▼

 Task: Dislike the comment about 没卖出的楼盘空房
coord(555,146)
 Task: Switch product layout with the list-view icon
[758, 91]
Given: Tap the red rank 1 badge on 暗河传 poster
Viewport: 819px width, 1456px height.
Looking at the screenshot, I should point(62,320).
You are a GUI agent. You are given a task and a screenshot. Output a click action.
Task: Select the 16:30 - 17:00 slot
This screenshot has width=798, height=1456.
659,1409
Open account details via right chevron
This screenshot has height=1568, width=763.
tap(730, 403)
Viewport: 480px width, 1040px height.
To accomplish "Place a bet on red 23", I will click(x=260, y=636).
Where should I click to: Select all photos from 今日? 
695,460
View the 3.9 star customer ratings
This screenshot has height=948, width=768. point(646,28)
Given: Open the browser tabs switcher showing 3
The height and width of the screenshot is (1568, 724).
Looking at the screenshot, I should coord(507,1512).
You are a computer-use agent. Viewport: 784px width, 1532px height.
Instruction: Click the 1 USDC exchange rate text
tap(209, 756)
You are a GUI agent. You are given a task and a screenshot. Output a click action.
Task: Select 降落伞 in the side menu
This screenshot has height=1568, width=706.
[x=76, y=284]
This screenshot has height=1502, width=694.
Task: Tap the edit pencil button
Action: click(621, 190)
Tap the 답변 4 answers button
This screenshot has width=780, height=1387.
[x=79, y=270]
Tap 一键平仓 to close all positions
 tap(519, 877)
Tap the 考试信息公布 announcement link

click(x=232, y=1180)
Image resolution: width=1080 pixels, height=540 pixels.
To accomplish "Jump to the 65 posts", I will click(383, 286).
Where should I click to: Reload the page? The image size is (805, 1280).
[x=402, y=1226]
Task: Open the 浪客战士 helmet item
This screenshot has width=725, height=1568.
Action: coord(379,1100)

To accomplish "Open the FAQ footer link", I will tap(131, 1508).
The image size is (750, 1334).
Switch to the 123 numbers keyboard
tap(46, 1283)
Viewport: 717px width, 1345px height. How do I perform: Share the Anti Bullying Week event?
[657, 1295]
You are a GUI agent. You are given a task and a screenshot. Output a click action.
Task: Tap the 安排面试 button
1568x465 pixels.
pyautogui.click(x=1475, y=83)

▲

Written request >>
Copy the lines of the records from the one containing "Tap 一键平仓 to close all positions" through the final line, including both, and keep every character the same.

Exercise output >>
Tap 一键平仓 to close all positions
 tap(519, 877)
Tap the 考试信息公布 announcement link

click(x=232, y=1180)
Image resolution: width=1080 pixels, height=540 pixels.
To accomplish "Jump to the 65 posts", I will click(383, 286).
Where should I click to: Reload the page? The image size is (805, 1280).
[x=402, y=1226]
Task: Open the 浪客战士 helmet item
This screenshot has width=725, height=1568.
Action: coord(379,1100)

To accomplish "Open the FAQ footer link", I will tap(131, 1508).
The image size is (750, 1334).
Switch to the 123 numbers keyboard
tap(46, 1283)
Viewport: 717px width, 1345px height. How do I perform: Share the Anti Bullying Week event?
[657, 1295]
You are a GUI agent. You are given a task and a screenshot. Output a click action.
Task: Tap the 安排面试 button
1568x465 pixels.
pyautogui.click(x=1475, y=83)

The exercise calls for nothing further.